→ **DOCUMENT EXTRACT**:
** begin **

Descriptive Statistics – Texas Political Science

May 28, 2024June 1, 2024

Measures of Dispersion

Measures of DISPERSION tells us about how much the observations cluster around the expected value (i.e., the”typical” or average value) for a variable. In other words, measures of dispersion tell us about the SPREAD of a distribution of values and the overall VARIATION in a measure. This information can be used to understand the distribution of their data, identify the range of values associated with their data, and determine how much confidence we can have in our expected values.

Min, Max, Range, IQR, Variance, & Standard Deviation

There are six measures of dispersion:

MIN and MAX – the minimum (lowest) and maximum (highest) values of a variable
RANGE – the difference between the maximum and minimum values of a variable; as a formula: Range = Max – Min
INTERQUARTILE RANGE (IQR) — the difference between the first quartile (Q1 / 25%) and the third quartile (Q3 / 75%), which corresponds to the range of the middle 50% of values of a variable; as a formula: IQR = Q3 – Q1
VARIANCE — the average squared deviation of each value from the mean (i.e., the sum of all values of a variable minus the mean, squared, and divided by the number of cases in the variable)
STANDARD DEVIATION — the average distance of each value from the mean, expressed in same units as the data (i.e., the square root of the variance)

As is the case with measures of central tendency, we cannot calculate all measures of dispersion on all levels of variables. Range and IQR require rank ordering of values — which, in turn, requires that the variable has direction. Variance and standard deviation can only be calculated if values are associated with real numbers that have equal intervals of measurement between them. Recall that the hierarchy of measurement illustrates that any statistic that can be calculated for a lower level of measurement can be legitimately calculated and used for higher levels of measurement. Therefore:

because min and max can be calculated for nominal level variables, they can also be calculated on ordinal, interval, and ratio variables
because range and IQR can be calculated for ordinal variables, they can also be calculated on interval and ratio variables
because variance and standard deviation can be calculated for interval variables, they can also be calculated for ratio variables

Measure	Description	Levels of Measurement
MIN/MAX	Minimum and maximum values of a variable	Nominal + Ordinal + Interval + Ratio
RANGE	Difference between the maximum and minimum values of a variable	Ordinal + Interval + Ratio
IQR	Range of the middle 50% of values of a variable	Ordinal + Interval + Ratio
VARIANCE	Average squared deviation of each value of a variable from the mean	Interval + Ratio
STANDARD DEVIATION	Average distance of value of a variable from the mean, expressed in same units as the data; square root of the variance	Interval + Ratio

Measures of Dispersion

Variance vs. Standard Deviation

Variance and standard deviation are measures that capture the same information (hence, the standard deviation is simply the square root of the variance). Does it matter which measure we report? In fact, it does!

Generally speaking, standard deviation is more useful than the variance from an interpretation standpoint because it is in the same units as the original data (unlike variance, which is expressed in squared units of the original data). This makes standard deviation easier to understand and communicate. Thus, standard deviation allows for direct comparisons and provides a clearer picture of data spread. This is especially true within the context of normal distributions.

For example, let’s assume we have a dataset of annual incomes and derive the following measures of central tendency and dispersion:

Mean income: 50,000 (dollars)
Standard deviation: 10,000 (dollars)
Variance: 100,000,000 (square dollars)

** end **

→ **DATASET SECTION**:
** begin **

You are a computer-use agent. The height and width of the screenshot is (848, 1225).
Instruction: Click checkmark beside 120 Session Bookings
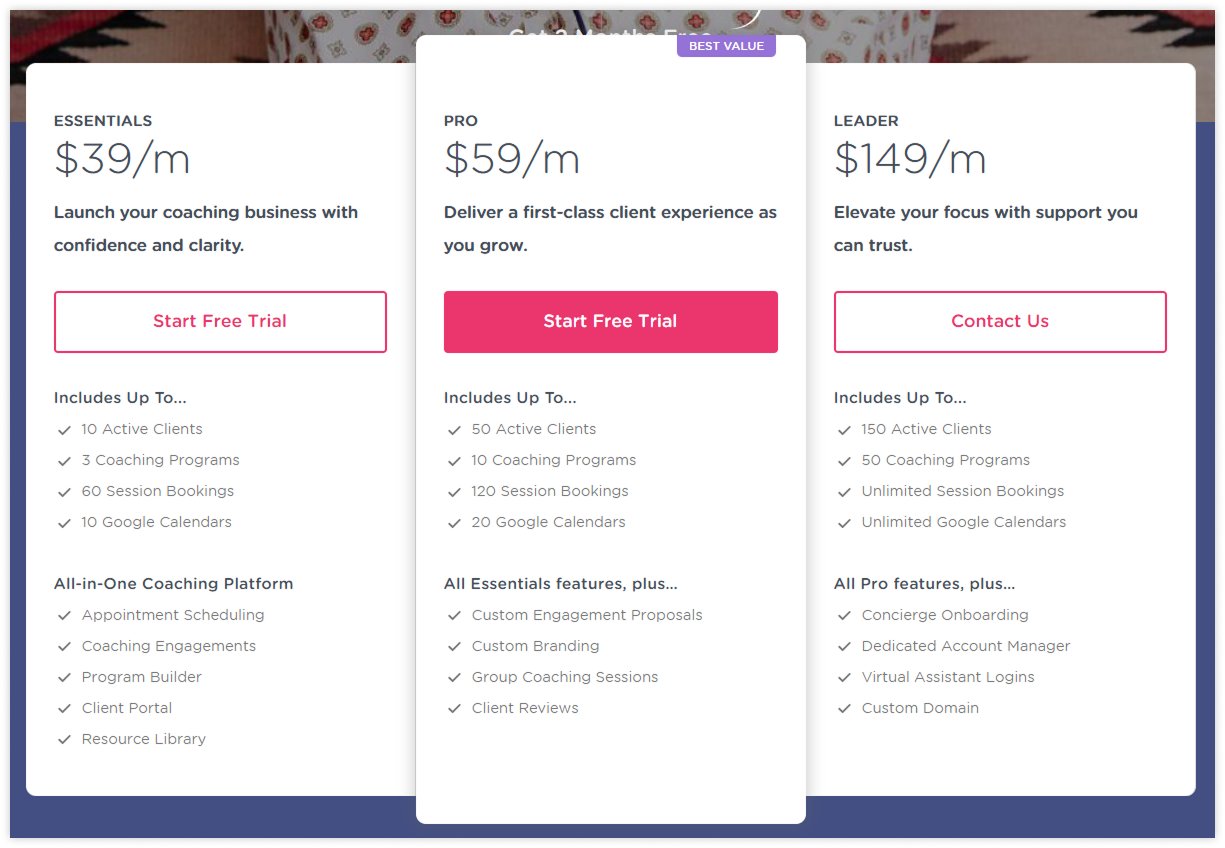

** end **

→ **TASKS TO COMPLETE**:
1/ In the page on measures of dispersion, copy out everything from "There are six" down to "(i.e., the square root of the variance)".
2/ Answer these questions using the page on measures of dispersion.
(a) How many measures of dispersion does the page name?
(b) At which levels of measurement can the interquartile range be calculated?
(c) What standard deviation is given in the annual income example?

→ **OUTPUTS FOR THE TASKS**:
1/
There are six measures of dispersion:

MIN and MAX – the minimum (lowest) and maximum (highest) values of a variable
RANGE – the difference between the maximum and minimum values of a variable; as a formula: Range = Max – Min
INTERQUARTILE RANGE (IQR) — the difference between the first quartile (Q1 / 25%) and the third quartile (Q3 / 75%), which corresponds to the range of the middle 50% of values of a variable; as a formula: IQR = Q3 – Q1
VARIANCE — the average squared deviation of each value from the mean (i.e., the sum of all values of a variable minus the mean, squared, and divided by the number of cases in the variable)
STANDARD DEVIATION — the average distance of each value from the mean, expressed in same units as the data (i.e., the square root of the variance)

2/
(a) Six.
(b) Ordinal, interval, and ratio.
(c) 10,000 dollars.